Individual investors react very poorly to stock market corrections. Many individual investors sell when the market declines out of fear it will never come back. The data, which we will present in this post, actually says the opposite. Not only will the market come back, but it will do so a lot sooner than you might think.
As you can see from the chart below, over the past 50 years there have been 14 market corrections and 11 bear markets. The industry standard definition of a market correction is a peak-to-trough decline of at least 10% and the definition of a bear market is a peak-to-trough decline of at least 20%. For the purpose of this analysis we rounded up declines to determine corrections and bear markets.
It Doesn’t Take That Long to Wait Out a Correction
The table below displays the size of each correction and the amount of time it took the market to recover — i.e. the time it took to return to the price achieved at the peak.
As you can see the mean time to recovery was only 107 days, which is not that long of a time to exercise patience. Interestingly, it took on average around the same amount of time to recover as it did to decline. Yet numerous research organizations, most notably DALBAR, have found that individual investors consistently run for the exits whenever the market drops, which on average costs them 4% per year!
Wealthfront clients are not immune to this basic human instinct. But fortunately, as the data showed in Passive Investors Need Less Hand Holding, our clients are far less likely to withdraw their money than the average US investor. However among the small number of Wealthfront clients who completely closed their accounts in down markets, I found that prior to opening their account, less than 5% of them said they would sell their entire portfolio if the market dropped by 10%. Almost 50% said they would add more funds!
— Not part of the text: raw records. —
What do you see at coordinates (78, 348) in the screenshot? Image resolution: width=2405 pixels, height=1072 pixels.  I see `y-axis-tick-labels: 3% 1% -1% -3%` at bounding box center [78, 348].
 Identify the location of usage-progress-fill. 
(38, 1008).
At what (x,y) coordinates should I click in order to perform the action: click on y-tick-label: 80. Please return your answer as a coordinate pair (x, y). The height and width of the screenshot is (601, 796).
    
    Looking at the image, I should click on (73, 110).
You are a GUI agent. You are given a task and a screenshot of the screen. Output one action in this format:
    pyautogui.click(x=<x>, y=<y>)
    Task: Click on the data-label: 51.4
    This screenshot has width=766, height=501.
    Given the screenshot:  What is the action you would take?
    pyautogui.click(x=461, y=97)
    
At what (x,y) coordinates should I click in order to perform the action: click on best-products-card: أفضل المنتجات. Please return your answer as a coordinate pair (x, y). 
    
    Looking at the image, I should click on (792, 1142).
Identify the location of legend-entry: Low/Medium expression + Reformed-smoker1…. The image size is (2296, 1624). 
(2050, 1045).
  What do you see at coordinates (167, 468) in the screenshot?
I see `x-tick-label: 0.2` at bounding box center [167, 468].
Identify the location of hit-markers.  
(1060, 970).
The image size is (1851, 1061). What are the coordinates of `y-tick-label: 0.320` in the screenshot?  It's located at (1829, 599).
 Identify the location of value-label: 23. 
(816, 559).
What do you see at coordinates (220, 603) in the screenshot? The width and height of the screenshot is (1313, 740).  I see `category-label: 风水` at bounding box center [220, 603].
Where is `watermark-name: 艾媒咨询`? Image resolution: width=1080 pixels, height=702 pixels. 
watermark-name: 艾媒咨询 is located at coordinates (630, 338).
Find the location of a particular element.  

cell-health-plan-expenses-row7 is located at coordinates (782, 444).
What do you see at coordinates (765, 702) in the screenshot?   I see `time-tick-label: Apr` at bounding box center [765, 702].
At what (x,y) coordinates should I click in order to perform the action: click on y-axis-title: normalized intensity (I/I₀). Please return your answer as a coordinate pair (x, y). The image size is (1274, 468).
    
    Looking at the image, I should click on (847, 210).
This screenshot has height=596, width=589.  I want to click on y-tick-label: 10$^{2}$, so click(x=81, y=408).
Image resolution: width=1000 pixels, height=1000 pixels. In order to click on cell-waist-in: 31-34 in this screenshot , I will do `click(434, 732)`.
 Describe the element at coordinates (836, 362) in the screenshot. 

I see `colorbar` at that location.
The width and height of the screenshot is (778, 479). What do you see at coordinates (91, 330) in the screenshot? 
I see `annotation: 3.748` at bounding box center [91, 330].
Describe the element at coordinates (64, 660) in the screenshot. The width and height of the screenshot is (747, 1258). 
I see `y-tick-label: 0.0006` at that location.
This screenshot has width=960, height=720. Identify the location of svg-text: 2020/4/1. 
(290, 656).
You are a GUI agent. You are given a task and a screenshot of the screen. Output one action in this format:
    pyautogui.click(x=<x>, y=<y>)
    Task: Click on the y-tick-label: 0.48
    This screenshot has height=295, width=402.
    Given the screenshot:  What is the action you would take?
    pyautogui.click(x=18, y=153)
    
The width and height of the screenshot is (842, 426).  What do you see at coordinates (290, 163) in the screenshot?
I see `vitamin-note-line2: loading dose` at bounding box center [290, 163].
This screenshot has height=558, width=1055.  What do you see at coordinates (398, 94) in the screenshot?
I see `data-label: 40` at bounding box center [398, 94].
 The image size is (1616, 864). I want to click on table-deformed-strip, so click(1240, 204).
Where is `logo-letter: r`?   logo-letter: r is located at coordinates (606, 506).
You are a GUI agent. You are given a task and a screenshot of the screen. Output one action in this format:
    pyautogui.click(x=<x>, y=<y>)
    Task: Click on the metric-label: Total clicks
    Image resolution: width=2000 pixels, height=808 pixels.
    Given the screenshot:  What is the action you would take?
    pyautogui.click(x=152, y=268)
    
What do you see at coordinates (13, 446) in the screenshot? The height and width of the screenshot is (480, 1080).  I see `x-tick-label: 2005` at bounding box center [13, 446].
I guess the psychological pain of a market down draft is just too strong for some people to ignore.
Bear markets take much longer to recover, hence the need for far more patience — yet recover they do. The mean time to recovery for bear markets was 684 days, but that was highly influenced by the six years it took to recover from the bear market in the 70s. Even the financial system meltdown in 2008 required less time to recover.
In contrast to corrections, which took about the same amount of time to recover as they did to create their maximum losses, bear markets take twice as long to recover as it took to reach a trough. This suggests investors take longer to get over bigger losses.
As we explained in Invest Despite Volatility, if you plan on saving over the long term then even a bear market should not stop you from adding to your investment account. As a matter of fact, investing in a bear market can significantly increase the value of your holdings at retirement because, in effect, you got to buy at a discount all along the way.
Despite all the corrections and bear markets over the past 50 years, an investor who started investing on January 1, 1965 would have seen a compounded return of 6.6% over the ensuing 50 years. That’s far in excess of the compounded inflation rate of 3.6%.
There is very little about investing that makes intuitive sense. You’re better off investing in a falling market than a rising one. You should sell your winners and buy more of the losers. You can’t time the market. Ignoring market corrections and bear markets is yet another example of an investing best practice that just doesn’t feel right. But just because it doesn’t feel right doesn’t mean you should do the wrong thing. The data is just too clear to ignore.